## TEXT EXCERPT

Thiel's Error

Time! Time…there is no time to do this post right, but go read Thiel’s hugely important piece in Policy Review and thank PEG, who tipped me off. Thiel’s piece is not only crucial reading but it’s very good, except for a certain interpretation of the history of political thought that leads him unnaturally into the arms of all-or-nothing eschatology. The idea of globalization, he claims,

is not new. It is coeval with the modern West. Starting in the seventeenth century, the dawn of the modern era, the global state or market has become the sine qua non for this-worldly peace and security.

This already is implicit in the writings of Thomas Hobbes, the definitive political philosopher of modernity. For Hobbes, the natural state must be replaced by an artificial or virtual world over which humans have full mastery and control. The telos is replaced by the fear of the end, or the fear of death. And so the classical virtues, such as courage, magnanimity, or wisdom, give way to peaceableness as the greatest good. In the state of nature, the war of all against all prevails; but under the artificial human world of the social contract, humans will become citizens by giving a monopoly on violence to the figure of Leviathan, a powerful monster that lives at sea. To make explicit what is implicit, Leviathan cannot be merely the master of a given nation or kingdom, since then the state of nature would still prevail amongst nations and kingdoms. For Hobbes ’ City of Man to be built, Leviathan must rule all nations and kingdoms and truly be the prince of this world. He is the “mortal god” created by the mind of man.

Dataset records:
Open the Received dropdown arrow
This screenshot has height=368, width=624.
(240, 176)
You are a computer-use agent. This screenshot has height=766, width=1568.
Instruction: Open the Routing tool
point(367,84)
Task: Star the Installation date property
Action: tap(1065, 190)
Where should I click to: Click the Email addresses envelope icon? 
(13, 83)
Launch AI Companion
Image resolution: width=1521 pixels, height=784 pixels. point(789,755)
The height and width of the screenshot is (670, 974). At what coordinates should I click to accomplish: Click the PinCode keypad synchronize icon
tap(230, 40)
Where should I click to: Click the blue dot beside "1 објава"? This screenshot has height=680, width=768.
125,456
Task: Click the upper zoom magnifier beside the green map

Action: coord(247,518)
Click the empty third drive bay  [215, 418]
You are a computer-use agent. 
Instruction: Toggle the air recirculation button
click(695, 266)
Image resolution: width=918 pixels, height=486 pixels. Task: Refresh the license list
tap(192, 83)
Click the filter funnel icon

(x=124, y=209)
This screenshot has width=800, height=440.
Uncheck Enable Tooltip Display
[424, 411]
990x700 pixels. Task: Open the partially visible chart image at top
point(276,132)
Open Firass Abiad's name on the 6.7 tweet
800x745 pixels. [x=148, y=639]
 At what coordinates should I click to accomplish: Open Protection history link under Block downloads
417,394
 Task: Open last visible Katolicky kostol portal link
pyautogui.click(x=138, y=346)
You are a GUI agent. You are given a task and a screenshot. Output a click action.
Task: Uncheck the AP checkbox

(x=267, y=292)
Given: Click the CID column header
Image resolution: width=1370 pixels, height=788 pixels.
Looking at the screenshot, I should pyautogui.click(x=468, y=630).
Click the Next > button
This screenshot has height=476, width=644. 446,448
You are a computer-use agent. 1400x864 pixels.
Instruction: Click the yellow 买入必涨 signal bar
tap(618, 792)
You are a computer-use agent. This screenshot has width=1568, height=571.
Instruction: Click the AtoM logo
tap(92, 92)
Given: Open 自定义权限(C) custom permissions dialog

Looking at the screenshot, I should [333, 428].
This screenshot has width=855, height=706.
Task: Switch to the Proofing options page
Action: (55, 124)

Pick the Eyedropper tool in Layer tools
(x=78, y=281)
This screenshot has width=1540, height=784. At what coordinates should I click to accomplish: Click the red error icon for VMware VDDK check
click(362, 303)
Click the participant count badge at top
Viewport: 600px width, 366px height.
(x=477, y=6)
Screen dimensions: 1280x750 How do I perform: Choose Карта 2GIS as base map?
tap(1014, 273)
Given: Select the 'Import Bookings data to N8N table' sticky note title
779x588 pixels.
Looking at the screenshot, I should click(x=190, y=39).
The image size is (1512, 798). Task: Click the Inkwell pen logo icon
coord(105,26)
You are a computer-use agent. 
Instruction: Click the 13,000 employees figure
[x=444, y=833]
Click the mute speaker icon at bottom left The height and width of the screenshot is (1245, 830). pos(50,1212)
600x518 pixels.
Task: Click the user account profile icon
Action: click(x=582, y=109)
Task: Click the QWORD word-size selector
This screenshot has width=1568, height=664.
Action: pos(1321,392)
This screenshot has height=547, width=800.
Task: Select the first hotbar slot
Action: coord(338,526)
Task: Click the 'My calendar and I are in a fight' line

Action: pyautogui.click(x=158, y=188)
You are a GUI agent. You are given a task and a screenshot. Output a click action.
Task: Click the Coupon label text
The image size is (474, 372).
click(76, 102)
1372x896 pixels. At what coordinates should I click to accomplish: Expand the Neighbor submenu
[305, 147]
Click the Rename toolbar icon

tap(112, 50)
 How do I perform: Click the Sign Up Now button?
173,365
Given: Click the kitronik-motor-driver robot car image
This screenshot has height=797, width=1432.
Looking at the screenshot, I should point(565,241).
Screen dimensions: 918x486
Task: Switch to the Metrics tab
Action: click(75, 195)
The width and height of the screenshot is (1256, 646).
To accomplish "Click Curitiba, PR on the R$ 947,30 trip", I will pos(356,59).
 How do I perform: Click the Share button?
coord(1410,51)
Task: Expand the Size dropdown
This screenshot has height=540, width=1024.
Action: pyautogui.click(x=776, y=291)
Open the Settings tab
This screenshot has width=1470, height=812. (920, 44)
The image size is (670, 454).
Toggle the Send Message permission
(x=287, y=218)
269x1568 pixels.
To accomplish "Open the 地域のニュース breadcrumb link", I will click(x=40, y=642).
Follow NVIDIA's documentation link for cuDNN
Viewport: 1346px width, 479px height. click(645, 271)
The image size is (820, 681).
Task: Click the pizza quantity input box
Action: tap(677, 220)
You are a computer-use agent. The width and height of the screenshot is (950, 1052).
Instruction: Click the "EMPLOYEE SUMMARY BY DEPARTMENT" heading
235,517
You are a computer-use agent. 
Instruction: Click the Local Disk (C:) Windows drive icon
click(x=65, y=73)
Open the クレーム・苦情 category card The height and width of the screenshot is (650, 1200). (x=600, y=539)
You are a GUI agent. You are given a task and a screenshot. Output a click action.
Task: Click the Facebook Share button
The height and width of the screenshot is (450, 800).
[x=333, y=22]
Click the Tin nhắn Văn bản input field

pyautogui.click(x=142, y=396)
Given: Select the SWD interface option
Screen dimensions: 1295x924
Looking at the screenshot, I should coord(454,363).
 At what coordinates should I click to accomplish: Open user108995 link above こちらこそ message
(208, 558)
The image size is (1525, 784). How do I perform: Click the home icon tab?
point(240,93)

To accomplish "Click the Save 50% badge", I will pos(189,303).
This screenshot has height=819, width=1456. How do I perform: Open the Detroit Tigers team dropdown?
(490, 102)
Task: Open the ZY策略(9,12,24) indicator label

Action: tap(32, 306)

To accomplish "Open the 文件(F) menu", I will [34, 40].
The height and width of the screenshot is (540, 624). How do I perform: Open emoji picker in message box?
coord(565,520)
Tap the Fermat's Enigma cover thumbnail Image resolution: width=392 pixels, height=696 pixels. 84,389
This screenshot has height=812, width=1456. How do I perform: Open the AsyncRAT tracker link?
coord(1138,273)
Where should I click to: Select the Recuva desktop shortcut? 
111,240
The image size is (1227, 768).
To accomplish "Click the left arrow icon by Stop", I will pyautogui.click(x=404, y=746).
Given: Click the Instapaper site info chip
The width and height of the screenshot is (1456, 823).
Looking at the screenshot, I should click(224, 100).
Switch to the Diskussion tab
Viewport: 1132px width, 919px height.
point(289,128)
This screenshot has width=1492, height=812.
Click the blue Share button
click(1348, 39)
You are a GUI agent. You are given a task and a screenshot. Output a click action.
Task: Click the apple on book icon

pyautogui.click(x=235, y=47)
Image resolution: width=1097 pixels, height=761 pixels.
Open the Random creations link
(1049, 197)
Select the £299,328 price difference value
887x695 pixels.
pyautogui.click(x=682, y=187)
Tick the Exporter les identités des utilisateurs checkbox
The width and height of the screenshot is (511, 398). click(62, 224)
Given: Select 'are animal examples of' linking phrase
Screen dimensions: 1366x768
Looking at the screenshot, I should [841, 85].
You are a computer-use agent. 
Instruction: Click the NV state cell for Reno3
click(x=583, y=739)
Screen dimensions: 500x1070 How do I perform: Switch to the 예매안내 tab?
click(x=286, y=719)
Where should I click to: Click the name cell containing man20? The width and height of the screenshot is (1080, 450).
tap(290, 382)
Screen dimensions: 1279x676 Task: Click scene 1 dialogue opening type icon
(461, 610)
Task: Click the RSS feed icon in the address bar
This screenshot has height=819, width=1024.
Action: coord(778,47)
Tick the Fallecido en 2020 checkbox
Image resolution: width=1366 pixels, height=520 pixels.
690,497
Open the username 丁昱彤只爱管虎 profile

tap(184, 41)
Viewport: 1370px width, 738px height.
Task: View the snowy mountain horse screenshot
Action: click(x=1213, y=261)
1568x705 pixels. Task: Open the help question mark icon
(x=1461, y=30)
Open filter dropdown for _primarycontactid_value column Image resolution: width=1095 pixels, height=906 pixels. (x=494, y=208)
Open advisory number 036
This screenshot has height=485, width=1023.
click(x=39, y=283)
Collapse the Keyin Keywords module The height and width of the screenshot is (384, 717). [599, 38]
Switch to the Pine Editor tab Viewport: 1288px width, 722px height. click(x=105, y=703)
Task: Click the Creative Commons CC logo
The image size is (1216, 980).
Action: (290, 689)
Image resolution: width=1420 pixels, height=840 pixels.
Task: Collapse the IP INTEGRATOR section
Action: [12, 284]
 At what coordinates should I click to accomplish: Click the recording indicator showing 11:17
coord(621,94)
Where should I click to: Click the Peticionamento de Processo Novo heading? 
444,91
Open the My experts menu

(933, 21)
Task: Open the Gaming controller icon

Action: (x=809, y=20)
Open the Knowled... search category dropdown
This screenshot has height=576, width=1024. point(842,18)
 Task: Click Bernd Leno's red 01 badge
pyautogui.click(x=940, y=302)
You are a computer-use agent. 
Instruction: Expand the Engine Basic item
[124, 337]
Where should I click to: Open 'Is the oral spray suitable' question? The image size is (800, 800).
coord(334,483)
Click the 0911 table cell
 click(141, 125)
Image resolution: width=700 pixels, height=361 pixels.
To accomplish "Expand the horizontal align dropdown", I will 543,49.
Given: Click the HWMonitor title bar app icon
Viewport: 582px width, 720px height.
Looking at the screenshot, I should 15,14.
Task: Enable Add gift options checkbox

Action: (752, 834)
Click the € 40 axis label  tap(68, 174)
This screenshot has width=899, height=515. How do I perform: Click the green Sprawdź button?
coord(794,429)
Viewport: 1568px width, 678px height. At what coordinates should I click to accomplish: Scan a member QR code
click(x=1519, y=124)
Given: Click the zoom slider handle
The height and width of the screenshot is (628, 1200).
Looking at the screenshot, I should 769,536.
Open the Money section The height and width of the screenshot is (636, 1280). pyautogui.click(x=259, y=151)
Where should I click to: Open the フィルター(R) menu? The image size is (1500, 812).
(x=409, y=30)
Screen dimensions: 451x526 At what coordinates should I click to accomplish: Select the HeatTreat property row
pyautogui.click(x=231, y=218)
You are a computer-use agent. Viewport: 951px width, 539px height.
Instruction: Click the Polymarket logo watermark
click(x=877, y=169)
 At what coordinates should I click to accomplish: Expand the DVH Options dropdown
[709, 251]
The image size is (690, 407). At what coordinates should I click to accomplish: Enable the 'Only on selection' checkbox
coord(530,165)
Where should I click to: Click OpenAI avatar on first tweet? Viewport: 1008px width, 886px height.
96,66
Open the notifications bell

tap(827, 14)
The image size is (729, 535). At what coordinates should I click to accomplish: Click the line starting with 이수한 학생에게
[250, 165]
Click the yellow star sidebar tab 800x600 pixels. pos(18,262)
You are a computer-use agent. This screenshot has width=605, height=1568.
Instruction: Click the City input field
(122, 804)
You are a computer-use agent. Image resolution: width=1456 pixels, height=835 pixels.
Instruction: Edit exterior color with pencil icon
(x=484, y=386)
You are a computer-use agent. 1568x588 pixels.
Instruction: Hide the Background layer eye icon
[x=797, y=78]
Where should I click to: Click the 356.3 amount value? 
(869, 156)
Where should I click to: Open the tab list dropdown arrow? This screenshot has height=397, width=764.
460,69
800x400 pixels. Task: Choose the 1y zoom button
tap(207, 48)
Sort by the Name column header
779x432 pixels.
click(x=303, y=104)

## QUESTIONS ON THE MATERIAL
• A. Answer these about the post on Thiel's error:
(i) Who tipped the writer off to Thiel's piece?
(ii) In which century does the quoted passage say globalization began?
(iii) What does the post say Leviathan is created by?
• B. Could you rewrite the post from "is not new." to "peace and security.", renaming "security" as "stability"?
None of the records matter for this work.

## SOLUTIONS BELOW
• A.
(i) PEG
(ii) The seventeenth century
(iii) The mind of man

• B.
is not new. It is coeval with the modern West. Starting in the seventeenth century, the dawn of the modern era, the global state or market has become the sine qua non for this-worldly peace and stability.